Q&A もっと知りたい靖国神社
                       大月書店 定価(1100+税)円

はじめに

 昨二〇〇一年、小泉首相が靖国神社に首相として公式参拝すると言い出して大きな問題になりました。賛成・反対の議論がうずまくなか、結果としては、当初公式参拝を願っている人たちが求めていた八月一五日を避けて、八月一三日に公式参拝を実行しました。そのときの世論調査では、まあそれでいいじゃないかという意見が多数でした。でも本当にそれでいいのでしょうか。一五日を一三日に変えればすむ程度の簡単な問題なのでしょうか。さらに今年(二〇〇二年)四月、突然、小泉首相はふたたび靖国神社に参拝し、国内外から批判がおこりました。こうしたことについて、靖国神社の問題の根本にさかのぼって読者のみなさんとともに考えてみたいというのが、本書の目的です。

 そのために、靖国神社のすべてにわたって、できるだけわかりやすく解説したいと考え、靖国神社の歴史から現在までを、四五のテーマにまとめ、一問一答方式で述べてみました。靖国神社のイロハから知りたいとお考えの方にも、ぜひ手にとってお読みいただきたいと思います。

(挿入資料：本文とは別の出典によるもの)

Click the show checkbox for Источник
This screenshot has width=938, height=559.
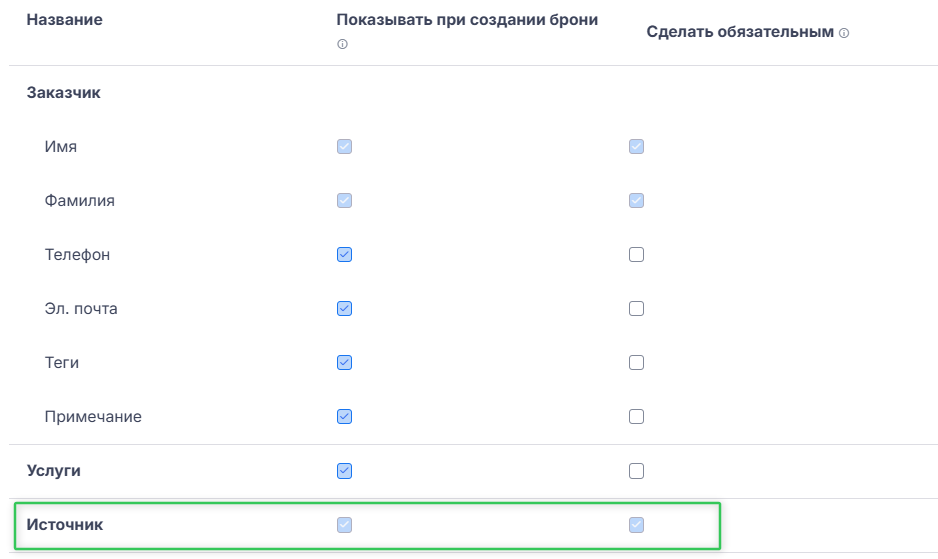[345, 525]
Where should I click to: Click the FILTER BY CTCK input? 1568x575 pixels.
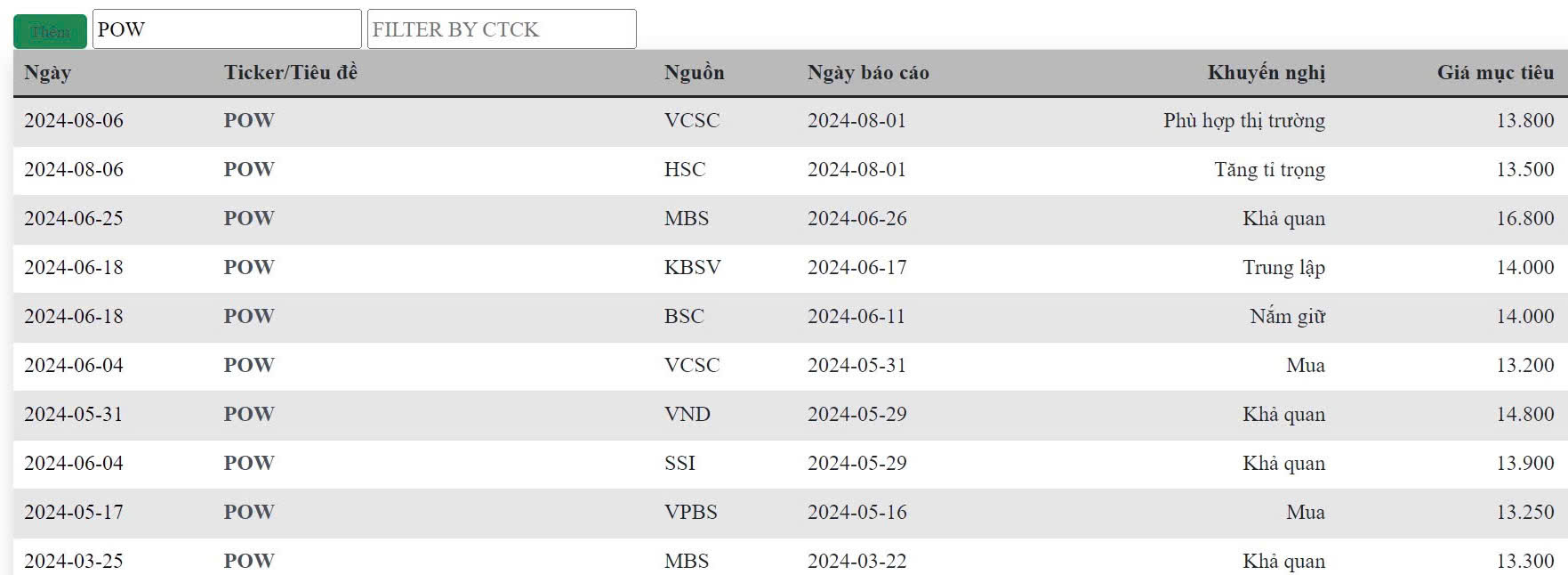[x=502, y=29]
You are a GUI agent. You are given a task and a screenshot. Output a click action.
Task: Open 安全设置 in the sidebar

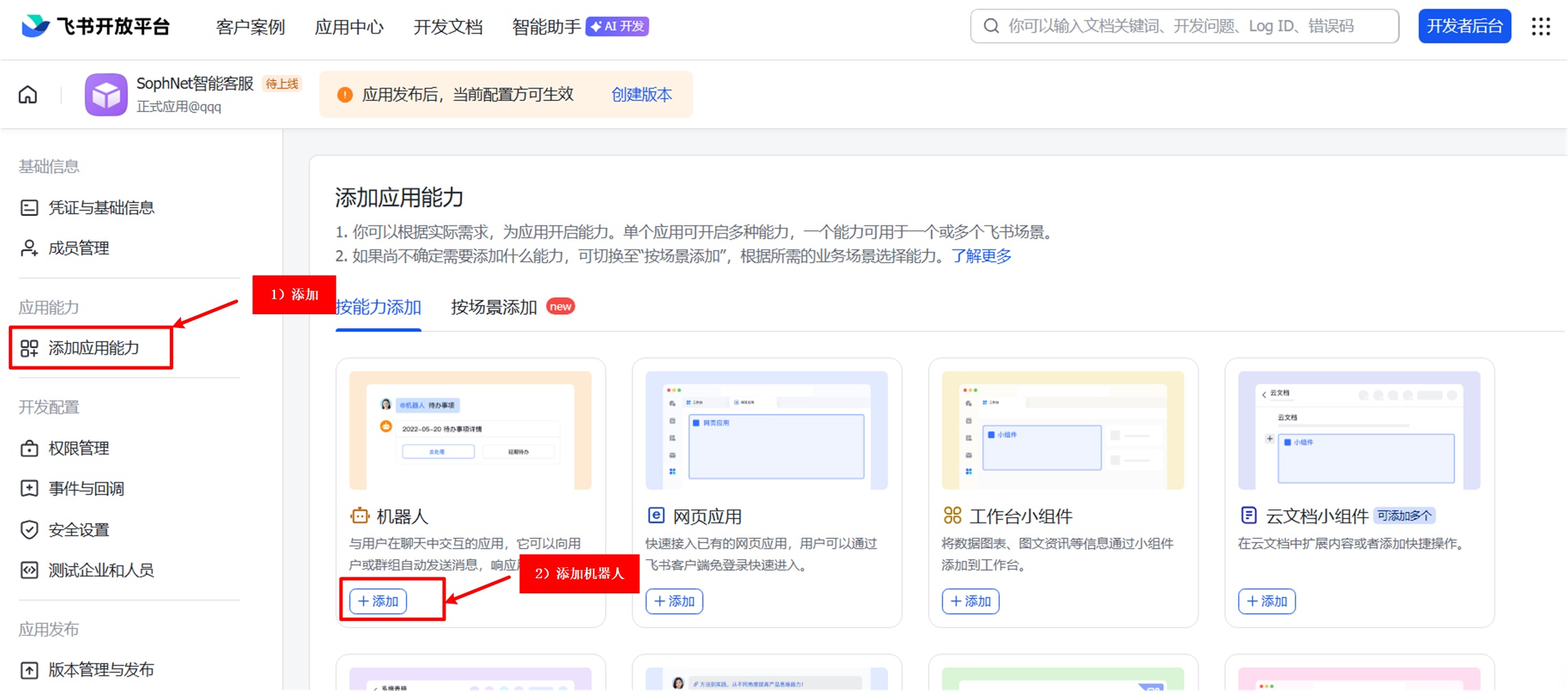point(78,530)
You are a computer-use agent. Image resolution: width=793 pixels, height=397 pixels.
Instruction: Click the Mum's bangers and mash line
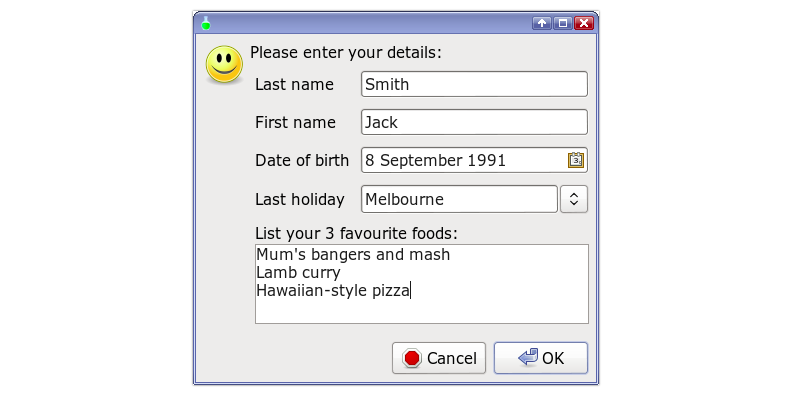353,254
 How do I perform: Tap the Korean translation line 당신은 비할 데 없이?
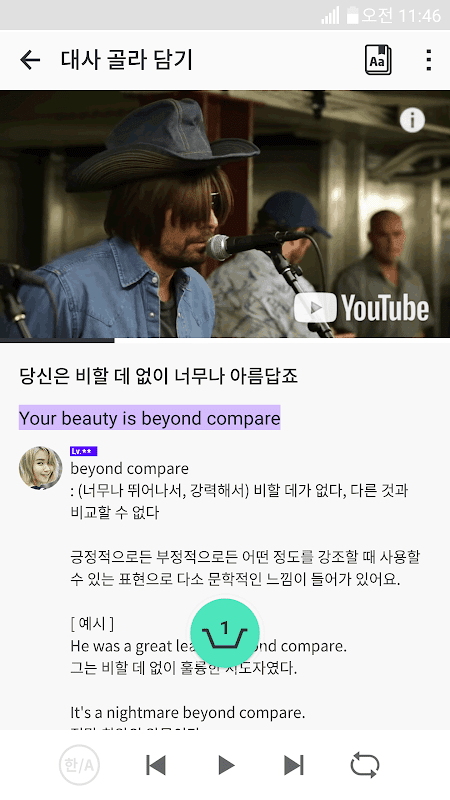158,376
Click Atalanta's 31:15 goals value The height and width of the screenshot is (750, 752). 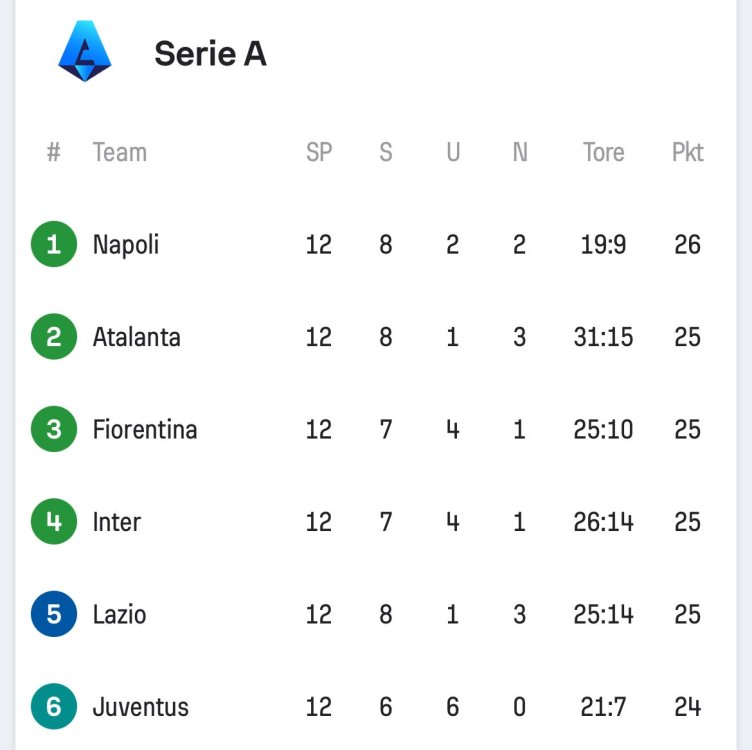tap(604, 337)
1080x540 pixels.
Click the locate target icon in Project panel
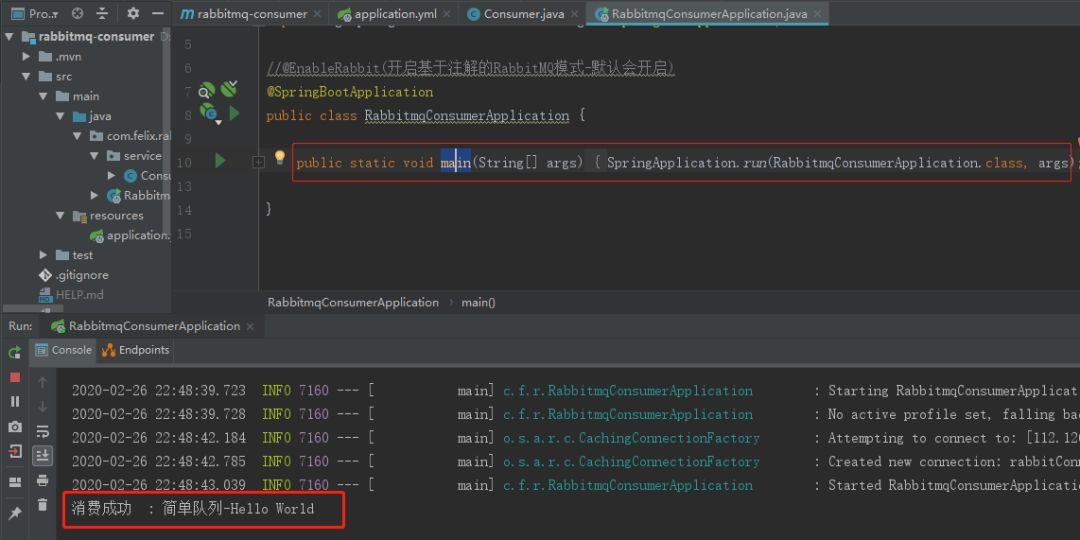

 靖国神社には戦争で亡くなった人たちが祀られている、戦争の犠牲者をみんなで尊敬し追悼するのは当然じゃないか、とお考えの方も多いと思います。戦争の犠牲者を追悼し、ふたたび戦争をくりかえさない気持ちをかためようということには、おそらくだれも異論はないでしょう。しかし、靖国神社は、すべての戦争犠牲者を平等に祀っているところで
はありません。くわしくは本書で述べていますが、靖国神社にはだれが祀られていて、だれが祀られていないのか、この点を確認することから靖国神社の問題を考えなくてはならないのではないでしょうか。首相の公式参拝という形で靖国神社を国家が公的に支援することにたいして、国内外からさまざまな異論・批判がおこり問題になる、一番の原点がここにあると思われるからです。また、靖国神社に祀られることが名誉だという考えがどんな結果をもたらしたかということを、歴史のなかから考えることも大事です。

 さて、首相の靖国神社公式参拝は、一九八五年八月一五日の中曽根首相以来のことです。それ以後昨二〇〇一年までは、首相の公式参拝は行われていませんでした。なぜでしょうか。それは、いま述べたような簡単にはすませられない問題が背後にあって、国内外、とりわけこれからの日本が仲良くしていかなければならないアジア諸国から、強い批判があるからです。その点も本書ではとりあげています。

 ではなぜ二〇〇一年に、そういう問題を押しのけてまで小泉首相は靖国神社公式参拝に踏み切ったのでしょうか。その答えは簡単ではありませんが、「戦争への備え」(有事法制)とともに憲法「改正」がいま急いですすめられようとしていることにも関係がありそうに思えます。本書をもとに、そんなことにも考えをめぐちせていただければ幸いです。